Metadata-Version: 2.1
Name: deepseek-tokenizer
Version: 0.2.0
Summary: Lightweight tokenizer for deepseek
Author-Email: Anderson <andersonby@163.com>
License: MIT
Project-URL: Homepage, https://github.com/AndersonBY/deepseek-tokenizer
Requires-Python: >=3.8
Provides-Extra: dev
Requires-Dist: ruff; extra == "dev"
Requires-Dist: ty; extra == "dev"
Description-Content-Type: text/markdown

# DeepSeek Tokenizer

English | [中文](README_ZH.md)

## Introduction

DeepSeek Tokenizer is an efficient and lightweight tokenization library with no third-party runtime dependencies, making it a streamlined and efficient choice for tokenization tasks.

## Installation

To install DeepSeek Tokenizer, use the following command:

```bash
pip install deepseek_tokenizer
```

## Basic Usage

Below is a simple example demonstrating how to use DeepSeek Tokenizer to encode text:

```python
from deepseek_tokenizer import ds_token

# Sample text
text = "Hello! 毕老师！

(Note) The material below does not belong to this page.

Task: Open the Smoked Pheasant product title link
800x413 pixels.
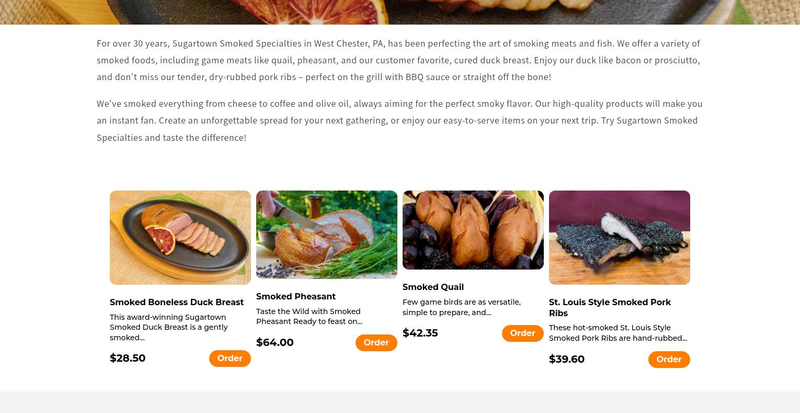Action: pyautogui.click(x=295, y=296)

1 + 1 = 2 ĠÑĤÐ²ÑĬÑĢ"

# Encode text
result = ds_token.encode(text)

# Print result
print(result)
```

### Output

```
[19923, 3, 223, 5464, 5008, 1175, 19, 940, 223, 19, 438, 223, 20, 6113, 257, 76589, 131, 100, 76032, 1628, 76589, 131, 108, 76589, 131, 98]
```

## License

This project is licensed under the MIT License.